### Work instructions:
Before you finish, make sure each line of the records has been retyped exactly.

══════

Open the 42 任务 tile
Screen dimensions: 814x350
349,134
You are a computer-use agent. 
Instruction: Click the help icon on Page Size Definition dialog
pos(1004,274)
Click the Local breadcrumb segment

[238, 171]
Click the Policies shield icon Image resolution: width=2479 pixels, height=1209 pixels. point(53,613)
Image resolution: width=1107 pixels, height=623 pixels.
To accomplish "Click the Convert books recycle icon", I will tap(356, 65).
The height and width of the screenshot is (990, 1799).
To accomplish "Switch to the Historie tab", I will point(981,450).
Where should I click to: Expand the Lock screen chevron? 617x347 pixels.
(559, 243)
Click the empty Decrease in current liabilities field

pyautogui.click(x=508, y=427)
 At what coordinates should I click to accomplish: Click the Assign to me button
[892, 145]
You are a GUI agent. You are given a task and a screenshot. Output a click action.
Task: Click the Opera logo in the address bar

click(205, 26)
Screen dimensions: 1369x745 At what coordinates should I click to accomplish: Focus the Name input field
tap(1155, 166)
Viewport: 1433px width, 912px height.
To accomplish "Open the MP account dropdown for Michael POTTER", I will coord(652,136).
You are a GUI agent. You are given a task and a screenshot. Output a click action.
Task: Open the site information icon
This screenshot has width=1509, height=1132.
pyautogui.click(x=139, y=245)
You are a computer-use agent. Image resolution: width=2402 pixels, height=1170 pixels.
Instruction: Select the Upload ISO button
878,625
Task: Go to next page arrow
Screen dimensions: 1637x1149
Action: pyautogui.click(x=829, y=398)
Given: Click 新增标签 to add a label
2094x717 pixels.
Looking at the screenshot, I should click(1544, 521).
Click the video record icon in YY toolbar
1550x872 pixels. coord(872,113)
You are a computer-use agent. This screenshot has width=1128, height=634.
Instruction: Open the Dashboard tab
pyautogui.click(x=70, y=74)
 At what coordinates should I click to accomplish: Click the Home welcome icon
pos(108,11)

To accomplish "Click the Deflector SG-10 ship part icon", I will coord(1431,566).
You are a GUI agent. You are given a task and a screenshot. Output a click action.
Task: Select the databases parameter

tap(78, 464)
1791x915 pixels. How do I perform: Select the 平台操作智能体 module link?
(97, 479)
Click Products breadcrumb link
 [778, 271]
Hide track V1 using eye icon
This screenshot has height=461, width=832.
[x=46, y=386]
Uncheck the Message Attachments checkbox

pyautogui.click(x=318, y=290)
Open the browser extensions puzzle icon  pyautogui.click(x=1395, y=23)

══════

### Reply:
Open the 42 任务 tile
Screen dimensions: 814x350
349,134
You are a computer-use agent. 
Instruction: Click the help icon on Page Size Definition dialog
pos(1004,274)
Click the Local breadcrumb segment

[238, 171]
Click the Policies shield icon Image resolution: width=2479 pixels, height=1209 pixels. point(53,613)
Image resolution: width=1107 pixels, height=623 pixels.
To accomplish "Click the Convert books recycle icon", I will tap(356, 65).
The height and width of the screenshot is (990, 1799).
To accomplish "Switch to the Historie tab", I will point(981,450).
Where should I click to: Expand the Lock screen chevron? 617x347 pixels.
(559, 243)
Click the empty Decrease in current liabilities field

pyautogui.click(x=508, y=427)
 At what coordinates should I click to accomplish: Click the Assign to me button
[892, 145]
You are a GUI agent. You are given a task and a screenshot. Output a click action.
Task: Click the Opera logo in the address bar

click(205, 26)
Screen dimensions: 1369x745 At what coordinates should I click to accomplish: Focus the Name input field
tap(1155, 166)
Viewport: 1433px width, 912px height.
To accomplish "Open the MP account dropdown for Michael POTTER", I will coord(652,136).
You are a GUI agent. You are given a task and a screenshot. Output a click action.
Task: Open the site information icon
This screenshot has width=1509, height=1132.
pyautogui.click(x=139, y=245)
You are a computer-use agent. Image resolution: width=2402 pixels, height=1170 pixels.
Instruction: Select the Upload ISO button
878,625
Task: Go to next page arrow
Screen dimensions: 1637x1149
Action: pyautogui.click(x=829, y=398)
Given: Click 新增标签 to add a label
2094x717 pixels.
Looking at the screenshot, I should click(1544, 521).
Click the video record icon in YY toolbar
1550x872 pixels. coord(872,113)
You are a computer-use agent. This screenshot has width=1128, height=634.
Instruction: Open the Dashboard tab
pyautogui.click(x=70, y=74)
 At what coordinates should I click to accomplish: Click the Home welcome icon
pos(108,11)

To accomplish "Click the Deflector SG-10 ship part icon", I will coord(1431,566).
You are a GUI agent. You are given a task and a screenshot. Output a click action.
Task: Select the databases parameter

tap(78, 464)
1791x915 pixels. How do I perform: Select the 平台操作智能体 module link?
(97, 479)
Click Products breadcrumb link
 [778, 271]
Hide track V1 using eye icon
This screenshot has height=461, width=832.
[x=46, y=386]
Uncheck the Message Attachments checkbox

pyautogui.click(x=318, y=290)
Open the browser extensions puzzle icon  pyautogui.click(x=1395, y=23)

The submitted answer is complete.